WORK TO BE COMPLETED
Go through the data and tally the lines that hold the string "arrows". Reply with the total alone.

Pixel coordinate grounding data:
------------------------------------------------------------------------
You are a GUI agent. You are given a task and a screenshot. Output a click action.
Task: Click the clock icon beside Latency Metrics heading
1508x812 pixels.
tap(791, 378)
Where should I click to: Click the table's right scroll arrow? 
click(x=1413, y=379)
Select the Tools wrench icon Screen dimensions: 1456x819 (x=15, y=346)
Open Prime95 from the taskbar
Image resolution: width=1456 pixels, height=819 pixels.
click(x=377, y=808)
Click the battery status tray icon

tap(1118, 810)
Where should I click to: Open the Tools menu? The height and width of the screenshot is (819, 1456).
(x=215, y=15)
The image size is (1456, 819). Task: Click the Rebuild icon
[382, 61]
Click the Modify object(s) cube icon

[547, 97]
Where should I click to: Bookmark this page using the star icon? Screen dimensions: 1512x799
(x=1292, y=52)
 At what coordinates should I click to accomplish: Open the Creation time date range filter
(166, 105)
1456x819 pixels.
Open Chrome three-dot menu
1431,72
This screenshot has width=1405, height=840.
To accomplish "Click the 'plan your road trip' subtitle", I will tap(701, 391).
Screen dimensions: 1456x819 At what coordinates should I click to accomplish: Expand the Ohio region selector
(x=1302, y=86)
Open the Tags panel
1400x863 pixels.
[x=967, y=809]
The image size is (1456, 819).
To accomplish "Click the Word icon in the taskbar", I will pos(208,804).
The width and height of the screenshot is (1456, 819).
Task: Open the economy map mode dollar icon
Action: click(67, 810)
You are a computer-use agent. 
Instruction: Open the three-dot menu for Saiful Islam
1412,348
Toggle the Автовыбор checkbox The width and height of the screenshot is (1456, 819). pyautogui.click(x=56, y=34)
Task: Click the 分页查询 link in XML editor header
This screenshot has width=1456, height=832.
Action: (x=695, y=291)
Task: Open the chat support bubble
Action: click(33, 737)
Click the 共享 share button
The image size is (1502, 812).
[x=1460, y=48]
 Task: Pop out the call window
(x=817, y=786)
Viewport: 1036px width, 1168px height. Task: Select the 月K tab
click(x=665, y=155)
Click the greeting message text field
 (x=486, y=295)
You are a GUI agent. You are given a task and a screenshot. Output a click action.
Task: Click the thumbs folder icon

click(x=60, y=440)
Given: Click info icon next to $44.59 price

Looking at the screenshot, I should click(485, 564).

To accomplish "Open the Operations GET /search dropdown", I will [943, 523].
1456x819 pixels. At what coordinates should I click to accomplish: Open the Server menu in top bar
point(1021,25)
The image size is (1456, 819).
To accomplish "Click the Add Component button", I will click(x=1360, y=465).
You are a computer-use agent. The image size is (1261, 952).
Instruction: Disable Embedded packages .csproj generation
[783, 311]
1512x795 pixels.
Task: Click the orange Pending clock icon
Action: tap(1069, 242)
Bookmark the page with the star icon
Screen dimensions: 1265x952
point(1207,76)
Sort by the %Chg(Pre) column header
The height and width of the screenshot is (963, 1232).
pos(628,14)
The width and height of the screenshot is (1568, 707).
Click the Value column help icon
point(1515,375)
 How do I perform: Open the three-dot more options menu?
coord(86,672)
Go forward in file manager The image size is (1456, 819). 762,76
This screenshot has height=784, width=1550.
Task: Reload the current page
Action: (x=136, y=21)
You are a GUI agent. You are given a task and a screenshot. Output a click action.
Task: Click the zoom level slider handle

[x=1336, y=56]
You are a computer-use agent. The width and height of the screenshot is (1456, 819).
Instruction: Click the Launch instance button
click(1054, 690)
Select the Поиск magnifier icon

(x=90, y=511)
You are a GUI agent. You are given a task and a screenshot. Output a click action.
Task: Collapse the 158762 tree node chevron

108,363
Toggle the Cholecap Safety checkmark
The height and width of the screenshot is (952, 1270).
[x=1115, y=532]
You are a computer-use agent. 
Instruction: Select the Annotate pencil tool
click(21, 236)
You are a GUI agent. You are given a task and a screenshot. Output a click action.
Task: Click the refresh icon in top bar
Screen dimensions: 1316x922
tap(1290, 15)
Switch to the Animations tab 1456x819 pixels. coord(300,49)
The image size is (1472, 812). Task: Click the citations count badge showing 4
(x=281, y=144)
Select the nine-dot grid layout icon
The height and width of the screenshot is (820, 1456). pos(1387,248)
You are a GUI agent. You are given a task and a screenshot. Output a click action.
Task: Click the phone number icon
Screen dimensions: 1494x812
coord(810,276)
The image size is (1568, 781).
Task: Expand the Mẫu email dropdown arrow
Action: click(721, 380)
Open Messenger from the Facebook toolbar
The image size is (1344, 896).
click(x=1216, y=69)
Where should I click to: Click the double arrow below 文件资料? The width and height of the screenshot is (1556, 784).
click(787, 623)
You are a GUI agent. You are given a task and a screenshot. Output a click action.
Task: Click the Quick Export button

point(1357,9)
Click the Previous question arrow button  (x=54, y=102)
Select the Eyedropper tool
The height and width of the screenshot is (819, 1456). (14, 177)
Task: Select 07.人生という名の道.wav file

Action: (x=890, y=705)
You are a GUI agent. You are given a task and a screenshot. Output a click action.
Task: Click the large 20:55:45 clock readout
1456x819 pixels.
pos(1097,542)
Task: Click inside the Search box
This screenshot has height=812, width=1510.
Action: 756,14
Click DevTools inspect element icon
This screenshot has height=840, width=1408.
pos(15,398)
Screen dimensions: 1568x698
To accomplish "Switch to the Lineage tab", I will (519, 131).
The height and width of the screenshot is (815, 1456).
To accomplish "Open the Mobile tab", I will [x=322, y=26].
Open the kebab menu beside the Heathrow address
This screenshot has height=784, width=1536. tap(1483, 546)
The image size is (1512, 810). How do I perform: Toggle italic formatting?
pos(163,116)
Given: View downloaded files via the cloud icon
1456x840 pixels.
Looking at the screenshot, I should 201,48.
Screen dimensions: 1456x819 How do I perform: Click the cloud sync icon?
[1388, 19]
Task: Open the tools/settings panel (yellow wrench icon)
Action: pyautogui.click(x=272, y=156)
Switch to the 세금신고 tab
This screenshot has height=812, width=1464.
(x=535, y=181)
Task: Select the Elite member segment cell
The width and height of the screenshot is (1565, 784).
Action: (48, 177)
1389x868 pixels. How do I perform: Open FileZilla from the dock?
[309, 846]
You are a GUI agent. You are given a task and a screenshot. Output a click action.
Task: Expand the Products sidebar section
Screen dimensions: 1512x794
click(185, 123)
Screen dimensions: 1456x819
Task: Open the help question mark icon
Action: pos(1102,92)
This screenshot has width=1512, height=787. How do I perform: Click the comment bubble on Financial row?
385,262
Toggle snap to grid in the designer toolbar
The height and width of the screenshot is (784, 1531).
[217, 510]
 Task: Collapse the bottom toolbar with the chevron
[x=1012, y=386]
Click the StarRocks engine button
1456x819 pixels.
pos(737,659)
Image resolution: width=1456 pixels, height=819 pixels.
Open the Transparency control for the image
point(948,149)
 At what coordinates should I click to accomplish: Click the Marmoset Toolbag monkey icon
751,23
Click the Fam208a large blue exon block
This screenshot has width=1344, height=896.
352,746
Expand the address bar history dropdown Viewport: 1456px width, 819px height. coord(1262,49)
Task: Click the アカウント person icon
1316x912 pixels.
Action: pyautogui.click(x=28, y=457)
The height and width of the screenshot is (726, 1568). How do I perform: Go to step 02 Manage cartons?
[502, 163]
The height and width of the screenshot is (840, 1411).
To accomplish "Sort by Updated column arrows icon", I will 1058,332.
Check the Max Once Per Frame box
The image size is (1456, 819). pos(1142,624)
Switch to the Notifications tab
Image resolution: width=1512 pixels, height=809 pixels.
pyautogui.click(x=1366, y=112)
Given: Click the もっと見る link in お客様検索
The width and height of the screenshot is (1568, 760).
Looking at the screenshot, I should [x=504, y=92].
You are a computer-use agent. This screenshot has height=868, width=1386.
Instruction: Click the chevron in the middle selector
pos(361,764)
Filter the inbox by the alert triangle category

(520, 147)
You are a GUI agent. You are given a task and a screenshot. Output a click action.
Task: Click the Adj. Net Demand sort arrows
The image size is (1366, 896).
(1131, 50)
------------------------------------------------------------------------
RESPONSE TO THE TASK
2